The Association of Roman Catholic Women Priests donated $1,000 to a Catholic Worker house that shelters homeless women after the Cincinnati archdiocese retracted its funding because a woman priest led a prayer service at the shelter.

The archdiocese had promised Lydia's House, which offers shelter to homeless women and their children, $1,000 toward the purchase of a new washer and dryer. A number of community organizations support the house, which can hold up to four women and six children, and the archdiocese was an irregular donor.

"We spent the money in June with the promise that it would be reimbursed at the start of the new fiscal year July 1, and we submitted the receipt on July 5," said Mary Ellen Mitchell, one of the founders of Lydia's House. "We found out Wednesday, July 16, of this week that [the archdiocese] wouldn't do the reimbursement."

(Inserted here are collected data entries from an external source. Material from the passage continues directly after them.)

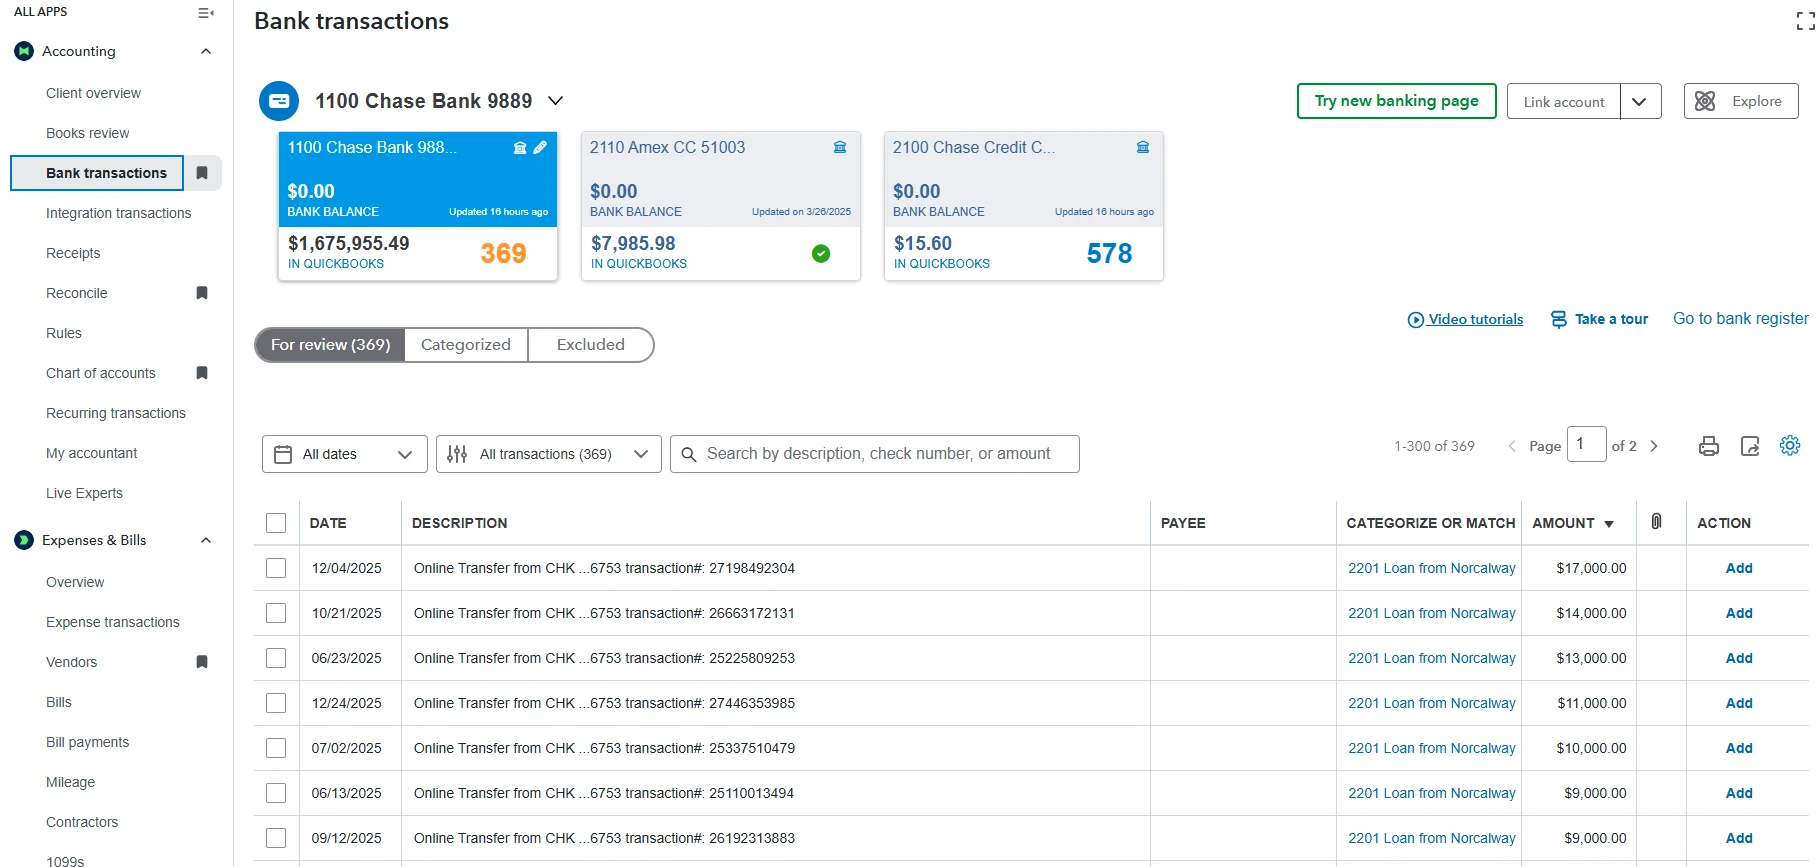Viewport: 1817px width, 867px height.
Task: Open the All dates dropdown
Action: (344, 454)
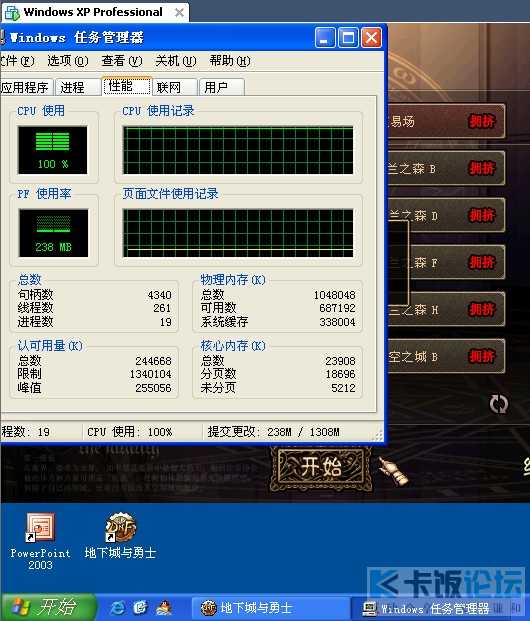Click the Windows XP Professional tab icon
The width and height of the screenshot is (530, 621).
click(x=11, y=13)
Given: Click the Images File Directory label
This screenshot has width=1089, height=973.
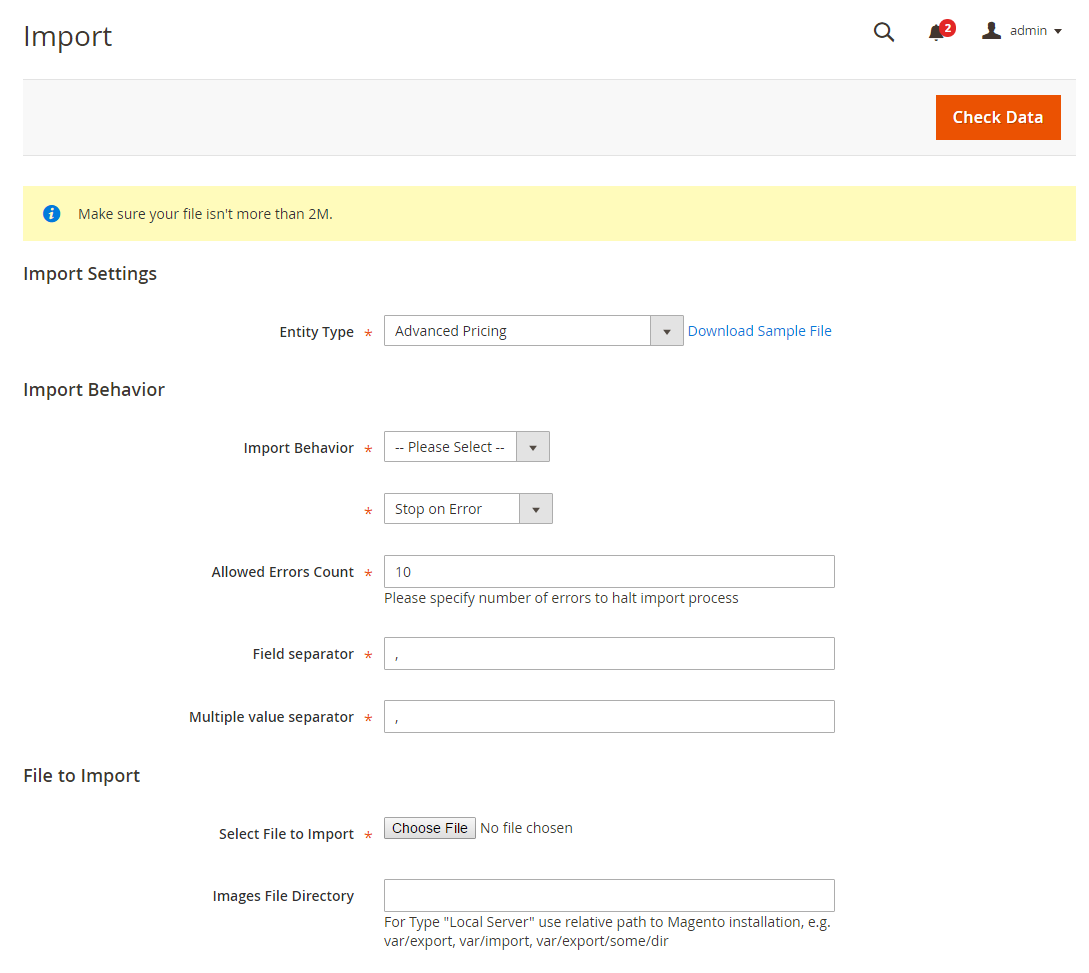Looking at the screenshot, I should [283, 896].
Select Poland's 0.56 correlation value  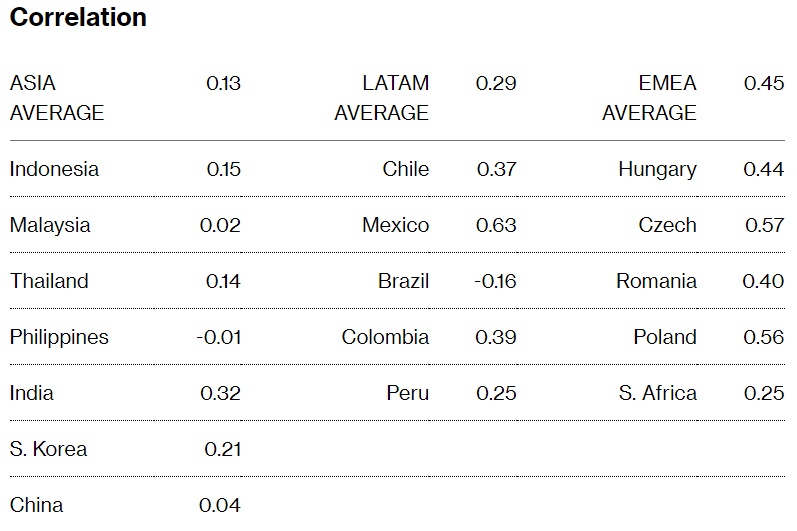pyautogui.click(x=764, y=337)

The archdiocese withdrew the donation after learning that Debra Meyers would hold a July 20 prayer service at the house. Meyers is a Roman Catholic Woman Priest, but the house's monthly newsletter, which contained information about the prayer service, did not identify her as such.

Meyers, a professor of history at Northern Kentucky University, told NCR she did not intend to celebrate Mass at Lydia's Home. Meyers said she wanted to help a cause she was passionate about without butting heads with anyone.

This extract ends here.